Tue, May 08, 2012
China > China & World > South China Sea dispute

China to Philippines: Tolerance has limits

2012-05-08 05:59:32 GMT2012-05-08 13:59:32(Beijing Time)  SINA.com

By Wang Qi, Sina English

"Keeping a low profile and biding the time", first proposed by Chinese late leader Deng Xiaoping, has always served as one of China's guiding principles for its foreign policies. The strategy makes it possible for a country feeding 1/5 of the world’s population to concentrate more on development, achieving its galloping growth today.

Circumstances change with the passage of time, but China still firmly stick to the principle so as to create a peaceful environment for its sustained development.

Unfortunately, some countries mistake China’s low-key profile and utmost restraint as a soft spot at their disposal to “tame” China, Philippines is one of them.

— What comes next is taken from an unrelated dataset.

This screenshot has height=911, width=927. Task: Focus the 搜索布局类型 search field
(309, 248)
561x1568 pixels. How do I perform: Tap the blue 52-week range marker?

Last month, a Philippine warship harassed Chinese fishermen fishing in Chinese waters, triggering the ongoing standoff on the Huangyan Island. The incident soon escalated into a diplomatic scuffle because of Philippine's reckless moves, one after another. First, it increased its military presence in the disputed waters. Then it declared to take the issue to International Tribunal, intending to internationalize the disputes.

Manila goes whole hog to seek the U.S. helping hand, even though Uncle Sam has refused to take sides. And the latest stunt Philippine turned out was that it would rename Huangyan as "Panatag Shoal" in an attempt to claim an island to which China has indisputable sovereignty, as it is. 

So far, Beijing has exercised the utmost restraint and has been pursuing diplomatic and peaceful means to defuse the tension. Direct and friendly negotiations remain the preferred and best solution. But, kindness is by no means weakness and tolerance has limits.

Should Philippines go out of its way to provoke, it would reap as it has sown.

After all, resorting to peaceful means does not mean China will put at stake its own sovereignty and territorial integrity. Instead, China will always stand up to any challenge to its national interests, and defend its national dignity at any price. 

Indeed, regional stability and peaceful co-existence are what China has been seeking after, and good-neighborly relations are China’s top priority in dealing with others in the region.

In a sense, no country, big or small, should run counter to the trend of peace and development, constantly creating trouble to others. But, if trouble haunts, China is also adept at shooting it.